Without it, the exact same compromised credentials or excessive permissions that allowed the attacker into your CI/CD infrastructure will be used to systematically erase your safety nets. Treating your backups as a fully independent, parallel architecture is no longer just a best practice—it is a critical necessity.
| “The only thing that saves you is a backup that the attacker physically couldn’t reach because it was offline, in a separate cloud tenant, on a separate account. Not in a ‘separate folder on the same S3’ […] A backup on the same AWS account as production is not a backup.” |
| ~ Paweł Budzan |
But a backup is only as good as its last successful restore, and an untested backup is just wasted storage space.
It is not uncommon for organizations to diligently back up their repositories for months, only to discover during a critical incident that the files were corrupted, incomplete, or missing critical metadata.
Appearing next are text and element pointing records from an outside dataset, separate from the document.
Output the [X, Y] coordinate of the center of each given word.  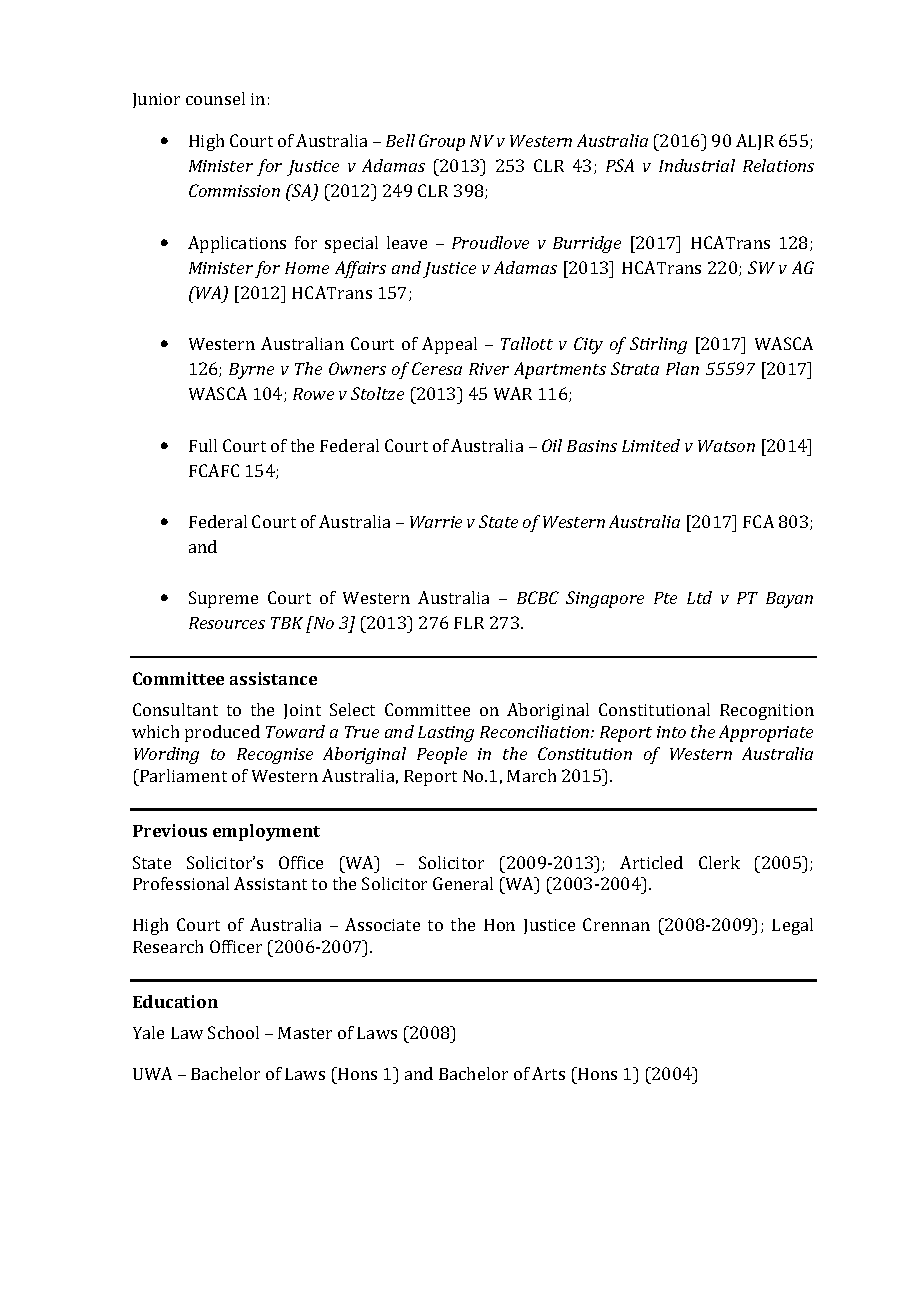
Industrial [697, 165]
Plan [682, 368]
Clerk [719, 862]
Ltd [699, 597]
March [531, 775]
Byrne [251, 371]
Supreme [223, 599]
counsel [215, 98]
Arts [548, 1073]
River [489, 369]
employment [266, 832]
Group [442, 142]
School [233, 1032]
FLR [469, 623]
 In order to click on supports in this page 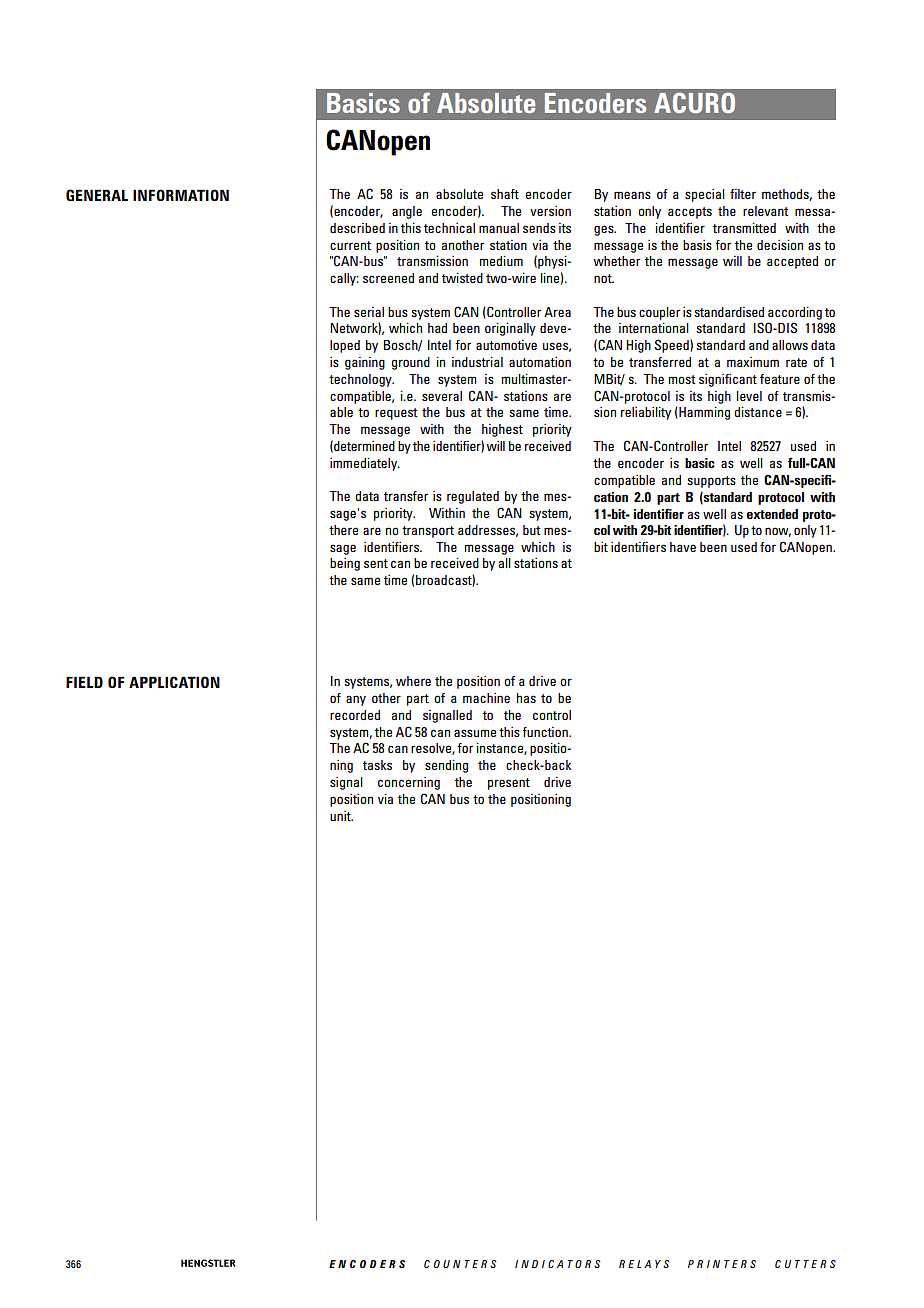, I will do `click(711, 482)`.
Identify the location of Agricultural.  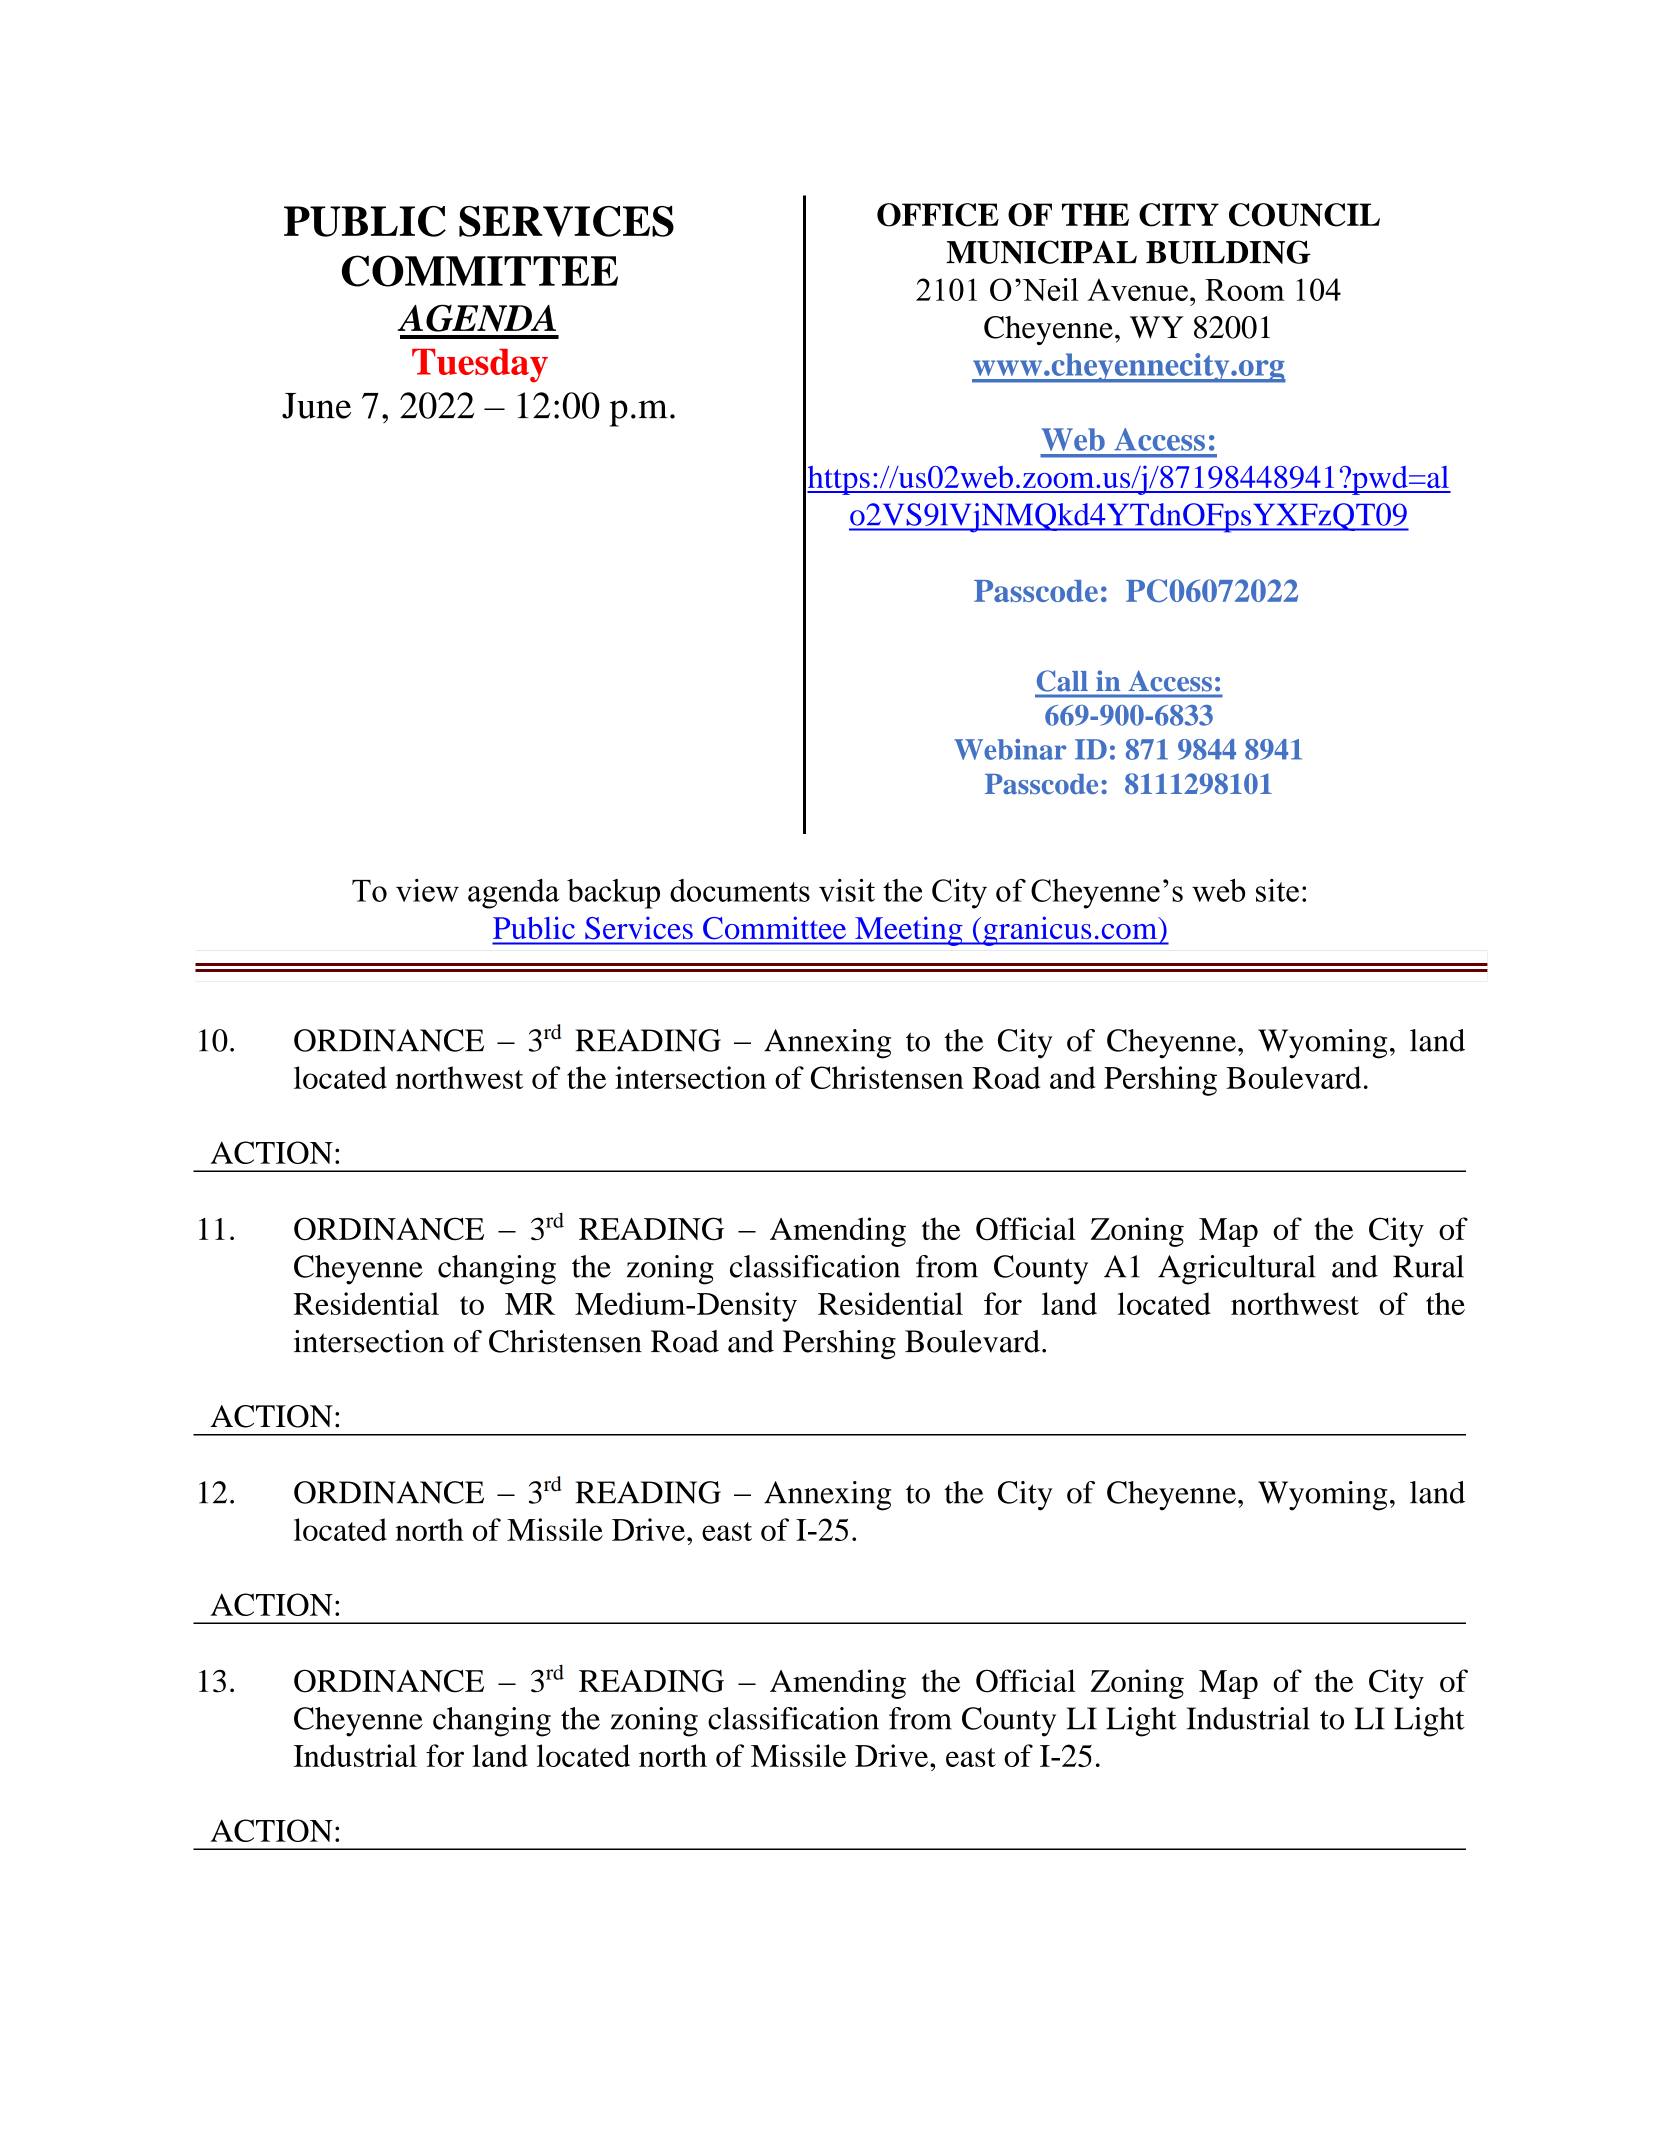
(1237, 1270).
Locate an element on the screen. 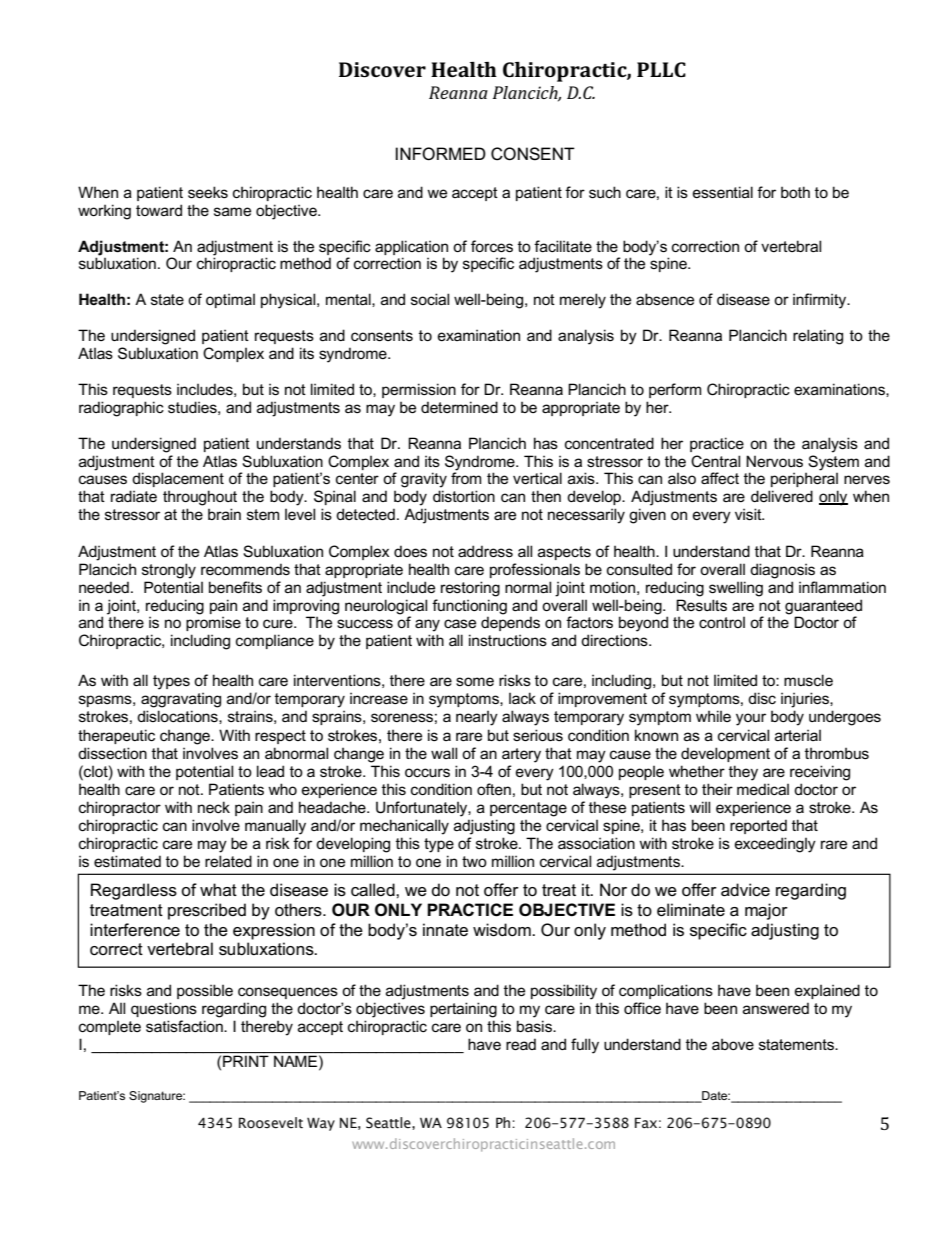  INFORMED is located at coordinates (441, 154).
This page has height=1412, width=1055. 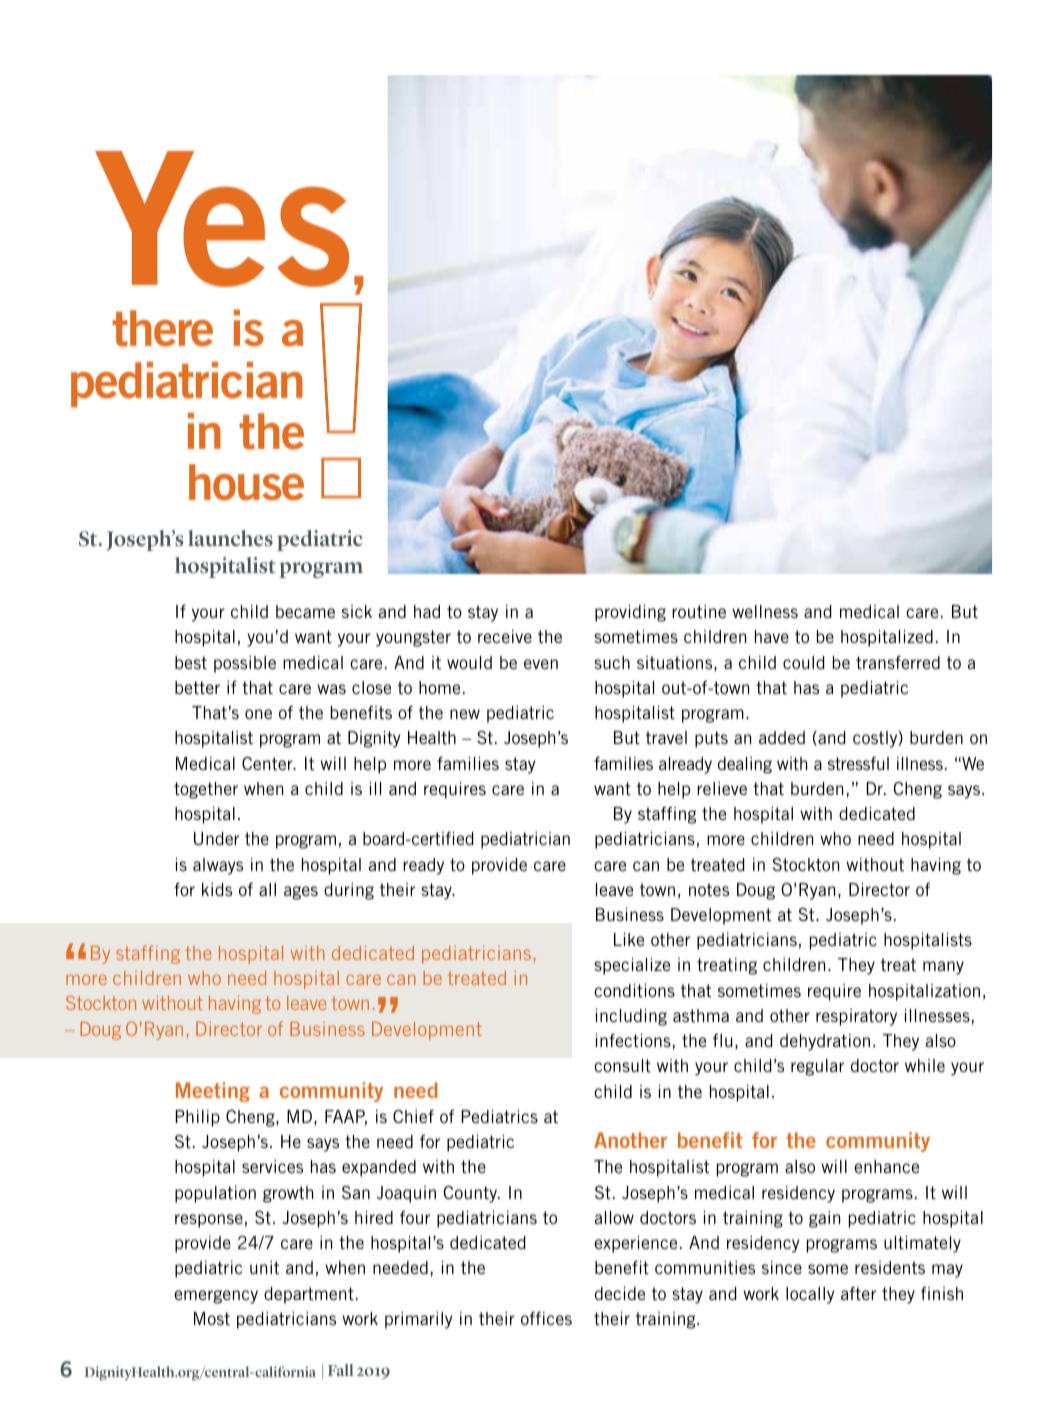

Running regular dry runs validates the integrity of your codebase and ensures you consistently meet the strict compliance requirements of modern DevSecOps standards. When an incident strikes, you must execute your DR procedures with certainty that your data will be restored immediately.
| “On the day of an incident, there’s no time to find out that something isn’t working; on that day, you must act according to procedures and be 1200% certain that the backup worked. […] Everyone has Disaster Recovery ‘almost ready’. Until Friday comes —or even better, holidays. At 11:00 PM, ransomware encrypts the repo, and suddenly, it turns out the ‘almost ready plan’ restores absolutely nothing. That’s when I call it the Master of Disaster.” |
| ~ Paweł Budzan |
When Will Your CI/CD Pipeline Fail?
We’ve established that your CI/CD pipeline holds the keys to the entire kingdom.
With malicious LLMs dropping the barrier to entry for attackers and sprint-pressured developers inevitably making human errors, it is no longer a question of if your pipeline will be compromised, but when.
And when that day comes, your prevention tools are irrelevant.
Thus, independent Backup and Disaster Recovery (DR) plans are the absolute final line of defense against attacks on your CI/CD pipeline. However, having a backup means nothing if you’ve never proven it works in the real world. A rigorously tested restore process is the only thing standing between a minor Friday-night hiccup and becoming the Master of Disaster.